Irrtum. Wir sind in Heilbad Heiligenstadt. Der norddeutsche Dichter arbeitete hier zwischen Herbst 1856 und Frühjahr 1864 als Kreisrichter, nachdem er Husum aufgrund seines Engagements für die schleswig-holsteinische Erhebung verlassen musste. Bald schwärmte der Dichter von der abwechslungsreichen Landschaft und verfasste immerhin elf Novellen und Märchen, darunter die bekannte Weihnachtsgeschichte „Unter dem Tannenbaum“ mit dem Gedicht „Knecht Ruprecht“. So manche Eindrücke von Stadt und Umland flossen in seine späteren Werke ein. Etwa das Gefangenenhaus, gleich gegenüber Storms Wohnung in der Wilhelmstraße 73, das zu einem Schauplatz der Novelle Pole Poppenspäler wird, die 1874 in Husum entstand.

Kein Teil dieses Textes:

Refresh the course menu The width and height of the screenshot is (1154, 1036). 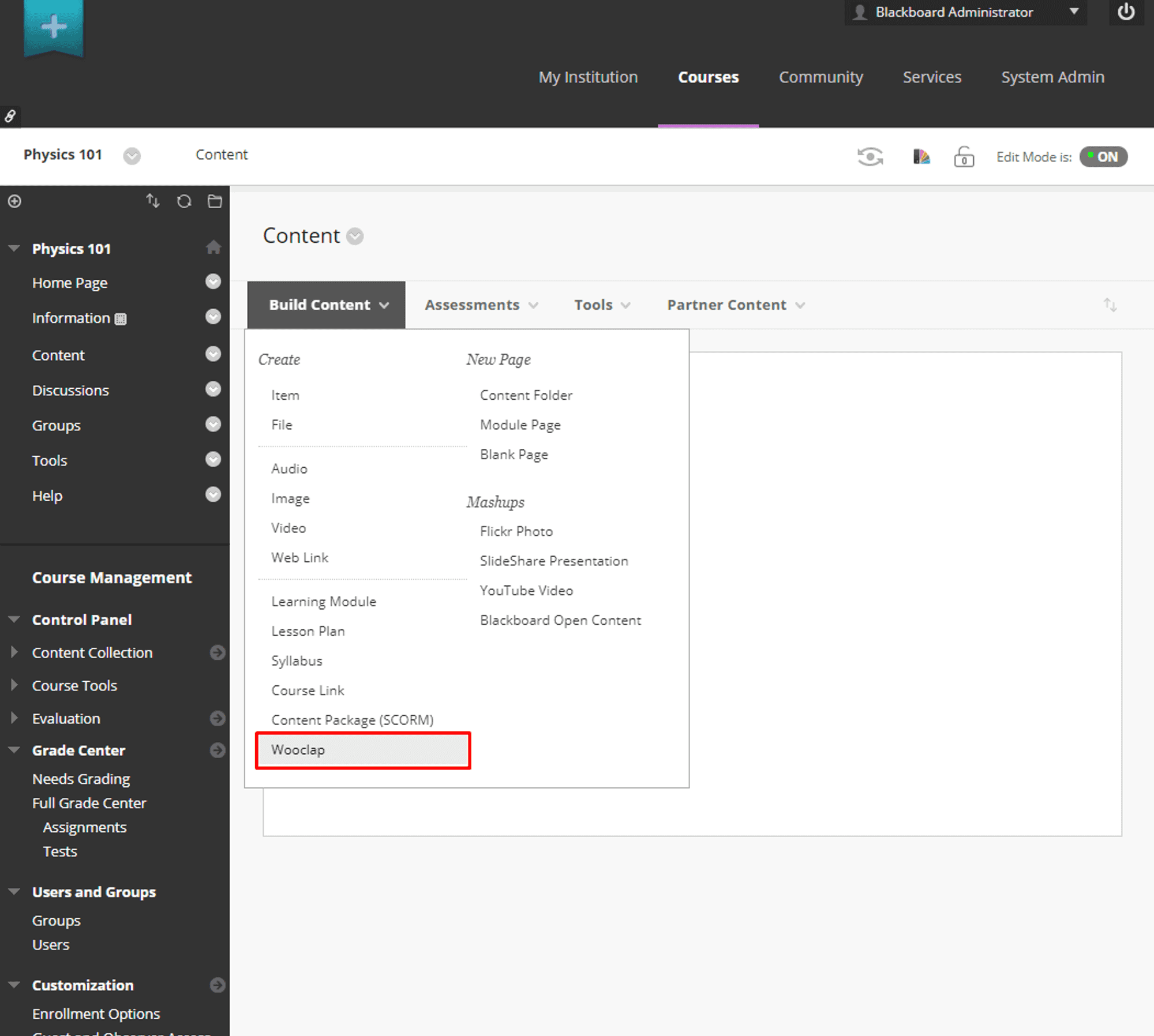184,201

Heiligenstadt ist ein schmuckes Städtchen. Mitten im grünen Herzen Deutschlands, also in Thüringen gelegen, blickt es als historische Hauptstadt des katholischen Eichsfelds mit heute ca. 16.000 Einwohnern auf eine wechselvolle Geschichte zurück. Seiner Bevölkerung gelang es selbst in den schwierigen DDR-Zeiten religiöse Zugehörigkeit und traditionelle Verwurzelung in der Region südlich des Harzes zu bewahren.

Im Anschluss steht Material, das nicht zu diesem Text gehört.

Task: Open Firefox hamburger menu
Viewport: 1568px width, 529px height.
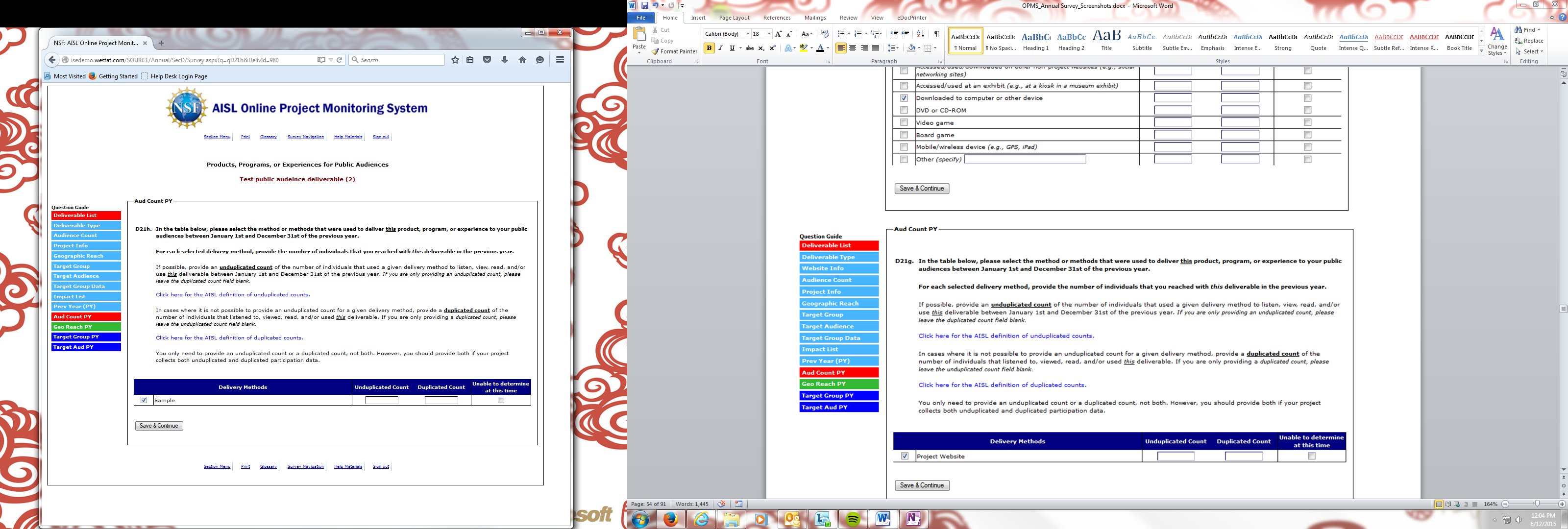Action: [560, 60]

Inzwischen lockt das Heilbad mit Kneipp-Kuren, einer Thermalsole und allerlei Kuranwendungen im modernen Vitalpark. Zwischen Wellness und Rehabilitation sei dem Gast ein Spaziergang durch den kleinen, aber abwechslungsreich gestalteten Kurpark, einschließlich imposantem Wasserfall, und durch die Altstadt empfohlen.

Kulturgeschichtlich hat diese Stadt einiges zu bieten. Oder wussten Sie, dass der berühmte Bildschnitzer Tilmann Riemenschneider 1460 in Heiligenstadt geboren wurde? Zwar muss man seine berühmten Werke andernorts bestaunen, kann aber auf einen Besuch des Literaturmuseums Theodor Storm ausweichen. Lohnenswert und alles andere als verstaubt! Neben einer Dauerausstellung zum berühmten norddeutschen Dichter zeigt es wechselnde Ausstellungen, wie 2013 zur Schriftstellerin Brigitte Reimann, die Themen aktueller Literaturdebatten aufgreifen. Berühmt ist übrigens die Teestunde des Storm Literaturvereins, ganz nach des Dichters täglicher Sitte.

Literarisch geht es weiter. Schon grüßt eine Büste Heinrich Heines im Kurpark und der Spaziergänger ahnt, des Dichters Präsenz müsse bedeutungsvoll sein. In der Tat. Hier, unweit von seinem Studienort Göttingen gelegen, ließ sich Heinrich Heine am 28. Juni 1825 protestantisch (!) taufen. Nach so viel literarischer Prominenz verwundert es kaum, an einem Bürgerhaus in der Wilhelmstraße eine Tafel mit dem Satz „Goethe war hier“ zu entdecken, und zwar am 6. Juni 1801.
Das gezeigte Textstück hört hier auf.